In the United States, the FDA is reviewing the BLA resubmission for toripalimab in combination with gemcitabine and cisplatin as first-line treatment for patients with advanced recurrent or metastatic NPC and for toripalimab monotherapy for the second-line or later treatment of recurrent or metastatic NPC after platinum-containing chemotherapy.

The toripalimab BLA is supported by the results from clinical studies “POLARIS-02” and “JUPITER-02”. The POLARIS-02 study is a multi-center, open-label, pivotal Phase II clinical study, the results of which were published online in January 2021 in the Journal of Clinical Oncology. The JUPITER-02 study is a randomized, double-blind, placebo-controlled, international multi-center Phase 3 clinical trial, the results of which were presented at the 2021 American Society of Clinical Oncology annual meeting in a Plenary Session presentation (#LBA2) and were published as the cover article of the September 2021 issue of Nature Medicine.

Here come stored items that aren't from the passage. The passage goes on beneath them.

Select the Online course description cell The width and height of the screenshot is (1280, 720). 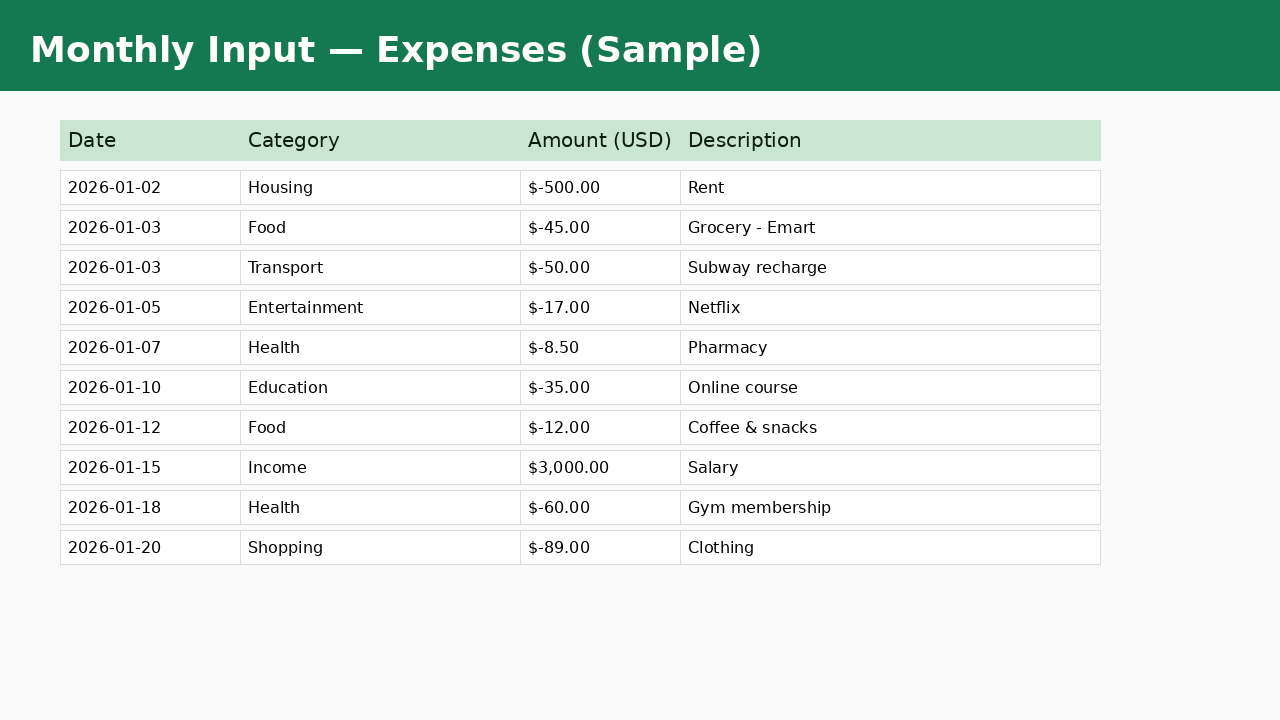[x=742, y=388]
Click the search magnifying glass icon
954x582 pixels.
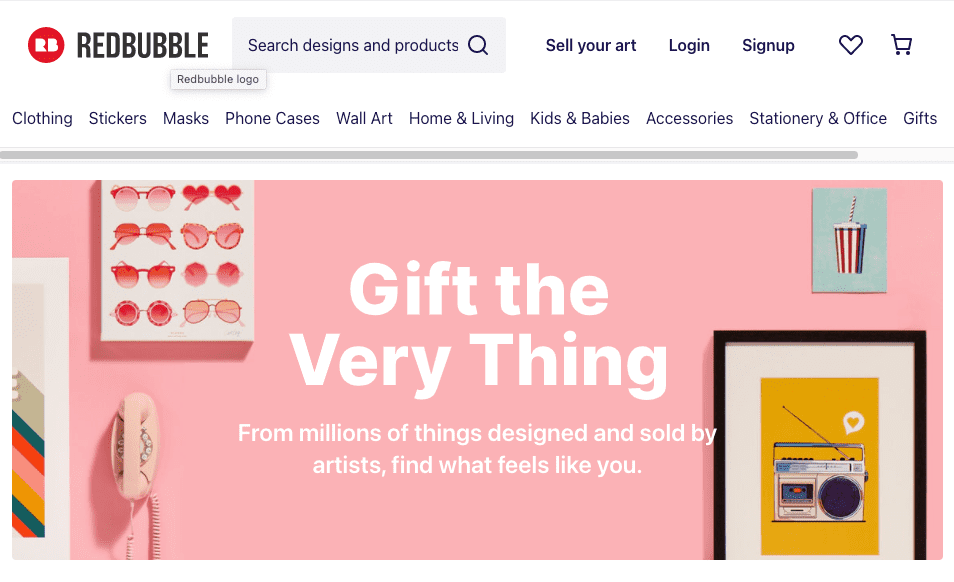(x=478, y=45)

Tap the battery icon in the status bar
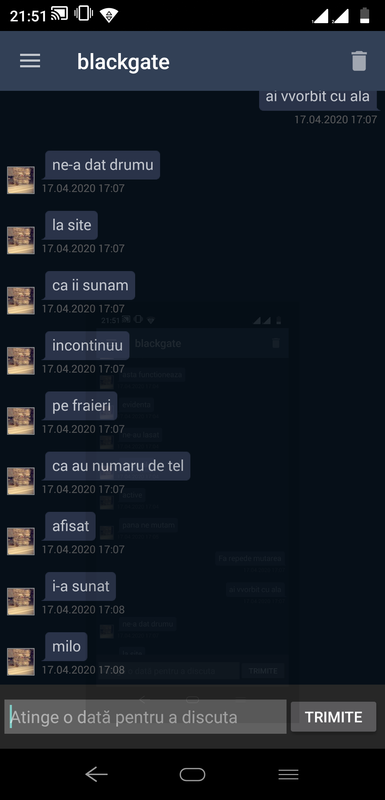coord(364,15)
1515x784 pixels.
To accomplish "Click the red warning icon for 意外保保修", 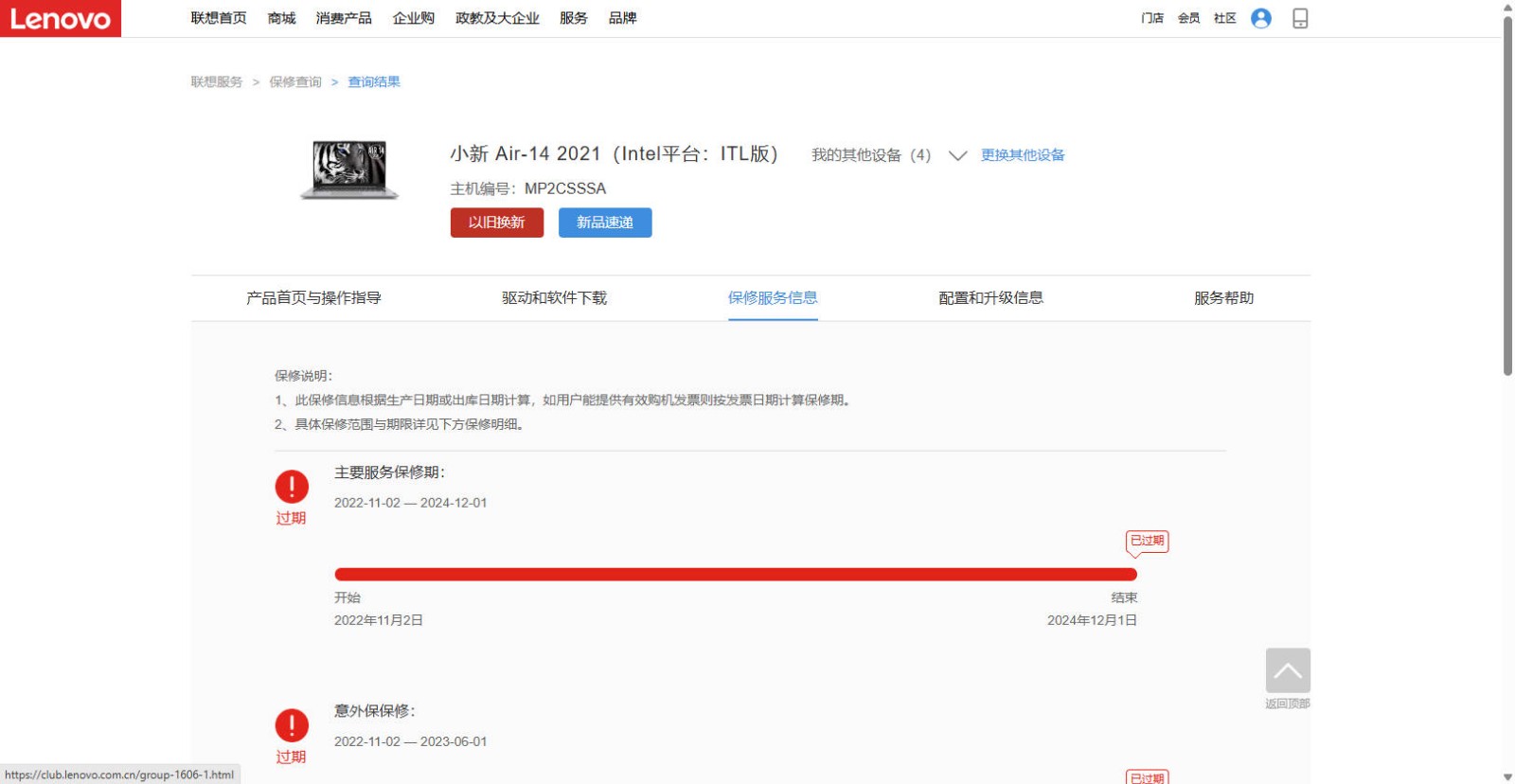I will point(292,725).
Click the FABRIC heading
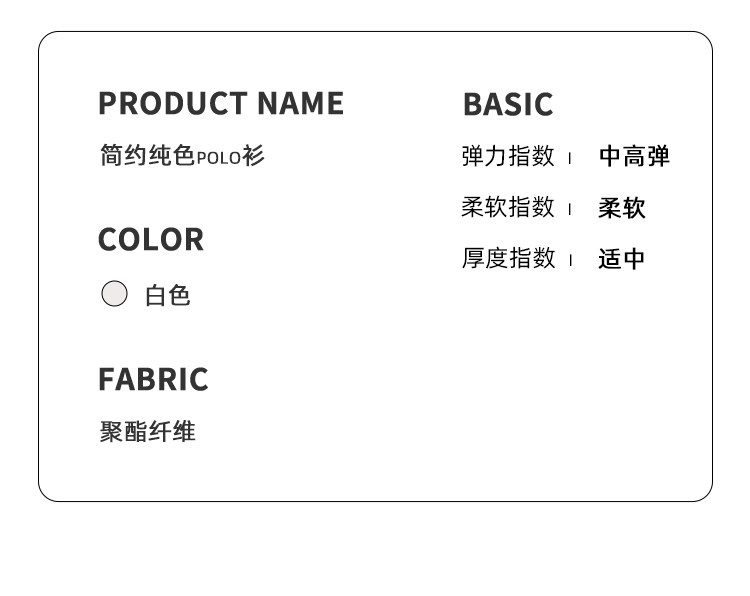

The FDA has granted Breakthrough Therapy designations for toripalimab in combination with chemotherapy for the first-line treatment of recurrent or metastatic NPC as well as for toripalimab monotherapy in the second or third-line treatment of recurrent or metastatic NPC. Additionally, the FDA has granted Fast Track designation for toripalimab for the treatment of mucosal melanoma and Orphan Drug designations for the treatment of esophageal cancer, NPC, mucosal melanoma, soft tissue sarcoma, and small cell lung cancer ("SCLC").

More than thirty company-sponsored toripalimab clinical studies covering more than fifteen indications have been conducted globally by Junshi Biosciences, including in China, the United States, Southeast Asia, and European countries. Ongoing or completed pivotal clinical trials evaluating the safety and efficacy of toripalimab cover a broad range of tumor types including cancers of the lung, nasopharynx, esophagus, stomach, bladder, breast, liver, kidney and skin.

In China, toripalimab was the first domestic anti-PD-1 monoclonal antibody approved for marketing (approved in China as TUOYI®). Toripalimab is approved in China for the second-line treatment of melanoma, nasopharyngeal carcinoma, urothelial cancer, esophageal cancer, and non-small cell lung cancer.